UPDATE with INNER JOIN

  • Thread starter Thread starter David Rigler
  • Start date Start date
D

David Rigler

UPDATE temp1 INNER JOIN Data2
ON temp1.[Date]+temp1.[Time] = Data2.[Date]+Data2.[Time]
SET temp1.Data2 = Data2.Data2

running that against tables with approx 500,000 records causes the CPU
to go to 100% and it ran overnight before i killed it

although it doesnt produce a syntax error there is a problem. So what
would be the better way

dave
 
I would try the following after I BACKUP the data.

UPDATE temp1 INNER JOIN Data2
ON temp1.[Date] = Data2.[Date] AND
temp1.[Time] = Data2.[Time]
SET temp1.Data2 = Data2.Data2

Also, if you don't have an index on the fields Date and Time then I would
look at adding the indexes if performance is still slow.

## Supplied data
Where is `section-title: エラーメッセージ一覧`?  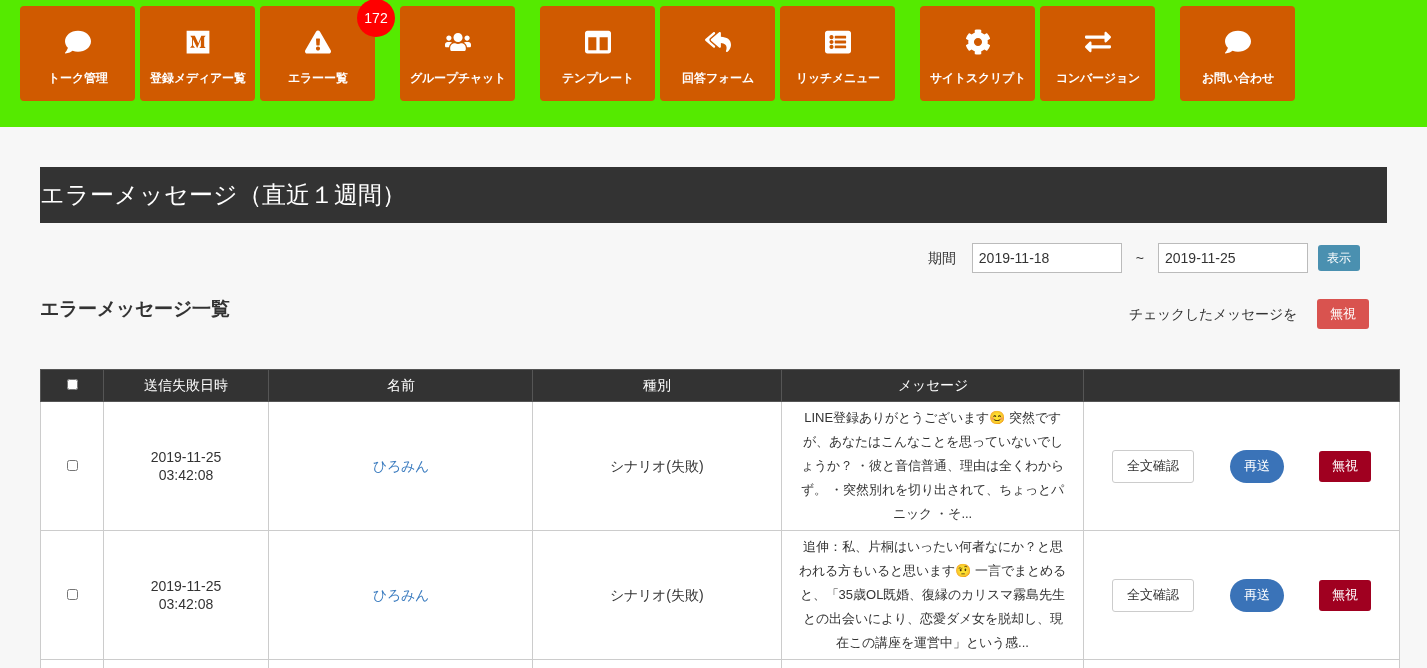
section-title: エラーメッセージ一覧 is located at coordinates (135, 309).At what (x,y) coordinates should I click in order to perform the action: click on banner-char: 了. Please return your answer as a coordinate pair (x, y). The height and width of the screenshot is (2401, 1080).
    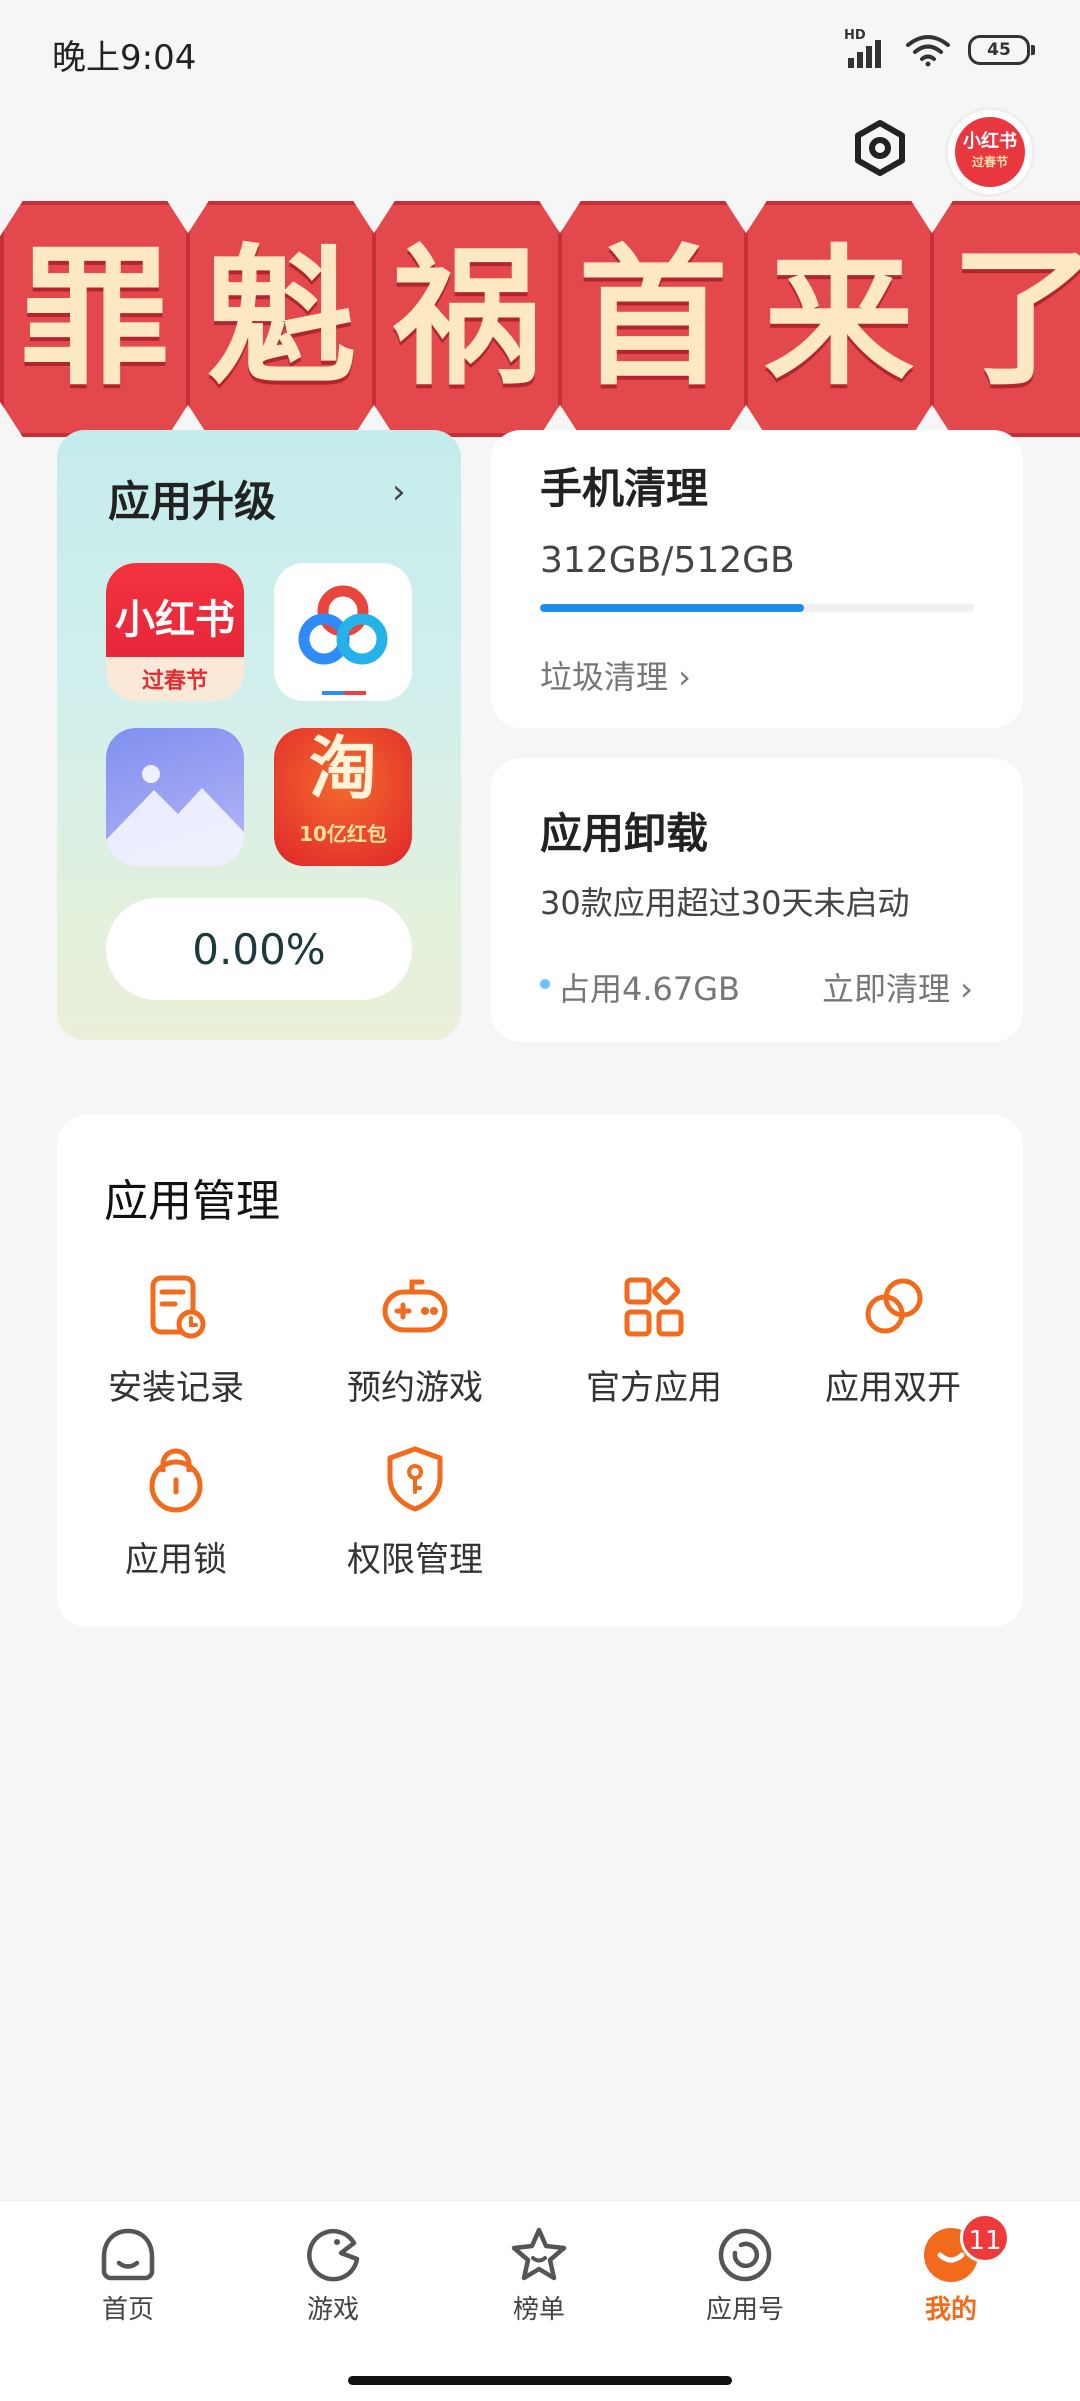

## Aim of the exercise
Write the next part of the forum thread on UPDATE with INNER JOIN, picking up right after its final sentence.

## Final answer
Your method of adding the time to the date means that no indexes can be used
since your are building a calculated field in the join.

Note: While this is not probable, you may still have had some problem with
matches if Time is a datetime field. Since time is stored as the decimal
portion of a double number (floating point number) which can introduce some
small discrepancies in the accuracy of the calculated value.
 
Sheesh, thanks, I didnt realise that '+' was having such a terrible effect.

In the light of that would you suggest a change to

INSERT INTO temp1 ([Date],[Time],Data1,Data2,Data3)
SELECT [Date],[Time], NULL, Data2, NULL
FROM Data2
WHERE Data2.[Date]+Data2.[Time] NOT IN (SELECT [Date]+[Time] FROM temp1)


dave
John Spencer wrote:
I would try the following after I BACKUP the data.

UPDATE temp1 INNER JOIN Data2
ON temp1.[Date] = Data2.[Date] AND
temp1.[Time] = Data2.[Time]
SET temp1.Data2 = Data2.Data2

Also, if you don't have an index on the fields Date and Time then I would
look at adding the indexes if performance is still slow.

Your method of adding the time to the date means that no indexes can be used
since your are building a calculated field in the join.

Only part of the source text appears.